# CHECK YOUR UNDERSTANDING
A. Do these statements agree with the garden-and-house blog text? Answer yes or no for each and quote the words of the text that decide it: (i) The writer thinks the frogs are really toads. (ii) The men who came to look at the house were the first outfit in the last year. (iii) Sam was up in his room when Audouin came home.
B. In the garden-and-house blog text, which foods does the sentence beginning "What, I ask you, is better than" name? List all of them.
C. Resume the garden-and-house blog text after its last sentence.

# READING TEXT
One day, looking up the frogs that live in it to see what kind they are (I think they are actually the common European water-loving, smooth-skinned toads Buffo), I read that if frogs or toads move into your basin, it means that a perfect ecosystem has been established. I felt very proud of Audouin.

If the garden sits on terraces, five of them, its theme is approximate symmetry and couplings with occasional accidents, but I wasn't thinking much about this in the earliest days. Mostly, all you could see was chaos. I can hear one reader thinking, "But, of course there is order in that chaos," and there was. But, that is our story, and for that, you will have to patienter un peu plus car j'ai des choses à faire aujourd'hui. I am having lunch with my first client -- brave and kind friends -- in my new career as a garden designer.

And there is another story to follow.
....

mercredi 19 mars 2008

This is where the fun starts


What, I ask you, is better than pain multicéréale grillé et tartiné au beurre doux de Bretagne et au bon miel d'apiculteur? Ok, I am avoiding.

The pressure is on. The men finally show up to take a look at the house, the third outfit in the last year -- that's how long it takes me to get people to show up and how scarce labor is with all the houses that need work and the horrible little tract homes springing up like champignons -- and the bell sounds for the first round. Trust me, it's a lot easier to be the architect than the client, particularly if the client is married, where you get two points of view for the price of one and all the arguing you can stomach! I realized when Audouin walked through the door at 8:42 PM how pleasant it was to be home alone, Sam up in his room ("working, Mom") when his first words after a domestic kiss hello were, "Okay, ils sont venus? Qu'est-ce qu'ils ont dit?" Only I should have a right to know! Here's the thing, it's already hard enough to deal with all this, the vast, yawning space between all you want so badly to do and all (much less) you can afford to do, your own hopes and expectations, and then pile the frustration and irritation of conflicting points of view on top.

"Do you really want to hear about this right now, or maybe wait until a little later?"

# GIVEN MATERIAL
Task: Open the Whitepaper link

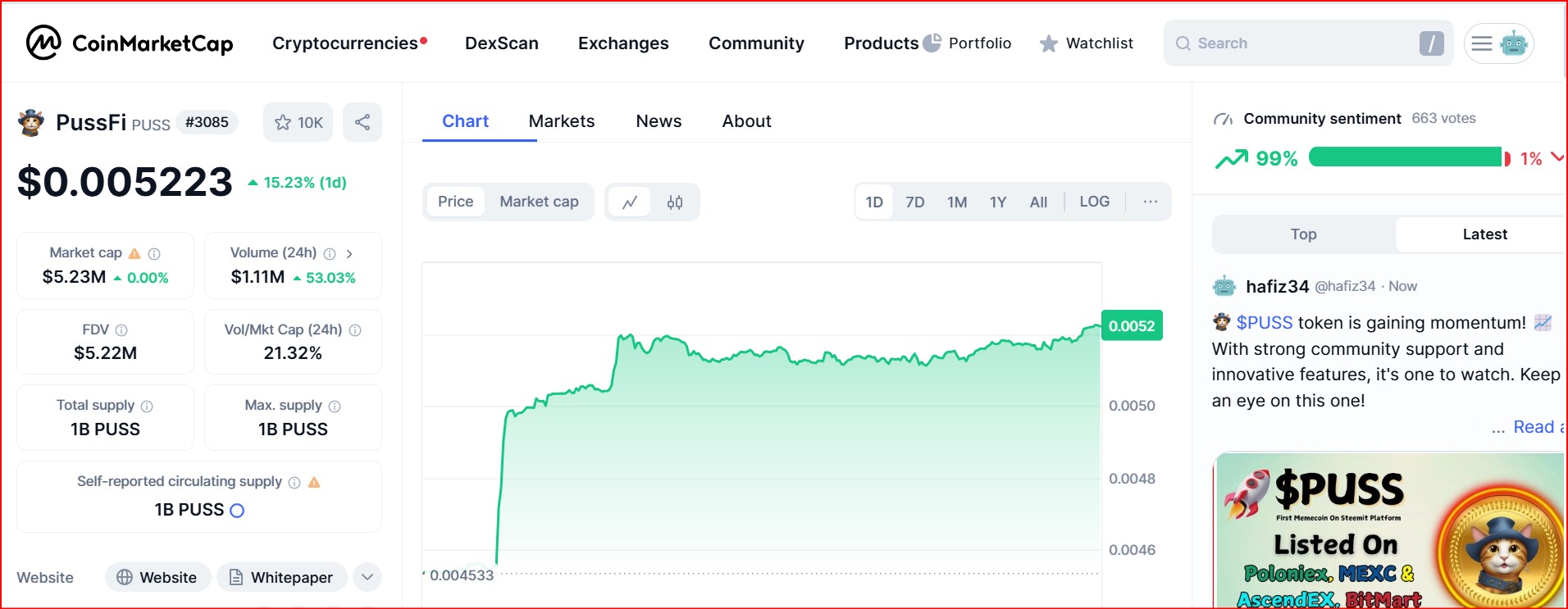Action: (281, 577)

# ANSWER SECTION
A.
(i) Yes: "I think they are actually the common European water-loving, smooth-skinned toads Buffo"
(ii) No: "the third outfit in the last year"
(iii) Yes: "Sam up in his room"

B. pain multicéréale grillé; beurre doux de Bretagne; bon miel d'apiculteur

C.
"It can wait until dinner," Phew. I had bought another 20 minutes and pulled out the pistachios and the Knockando. "Besides," he added, "I have the taxes on the private practice due tomorrow, " and proceeded to lay out piles of paper and tax forms on the dining table; just the perfect preparation for a discussion of the contractors' recommendations and anticipated estimates.

However, I wasn't getting off the hook. Why is it that after 5 1/2 years of marriage I still fall in all the traps? It's in the detail; give as little as possible and understate dramatically should be the two reigning rules for presenting any project to your spouse. So, what do I do? I start out gushing to reassure him that this guy understands exactly how I want the stucco (chaux around here) mixed, pigmented and applied -- custom mixed with the pigment integrated for exactly the ocher we want, samples from which to chose, and hand-troweled! Isn't that wonderful?! A pregnant pause and then, "Okay, je voudrais juste dire, préliminairement -- " I stopped him right there. Foul!

"No, no. If you are saying it now, it isn't a preliminary remark at all; it's a comment in reply!"

"Mais je voudrais juste dire qu'avant de décider combien nous faisons sur la maison, il faut savoir qu'est-ce que nous faisons. Restons ou vendons-la?"

No fair! Referee! Ref!

In other words, before we decide how much money to spend, we need to decide whether we are staying or selling. Translation between the lines, "You have spent so much time complaining about this house from every angle imaginable -- location [too far from the highway, Paris, our friends and Sam's school and too close to his ex], the village [you can't even buy a baguette but you can spend the afternoon drinking at the bar and restaurant almost across the street that reopened a couple of years ago and the sad houses lined up along the empty street], the quality of the neighbors [let's just say that the lower classes are more romantic in Baudelaire and Hugo than in line at the local grocery store], and the house itself [too small, no storage, no room to which I can easily consign my step children and their friends, who are here while Sam's aren't -- I said I would try to be honest -- and still appear kind, and requiring an investment we don't really have available to make] -- so, decide, are we selling or staying, and you had better be happy with your decision!" You can hear the unspoken "Or else!" reverberate in the air.

There's no place to be like with your back up against a wall.

I tried like the Democrats in 1993 to table that discussion and make a brilliant presentation of all the wonderful things our home renovation would include, hoping to muster the votes for passage by The House of Spouse before he had time to scuttle it with objections, like the Republicans did with health care reform and government as we knew it in 1994. Big Wife, spend spend spend, pork barrel, the end of the modern economic system and prosperity as we know it!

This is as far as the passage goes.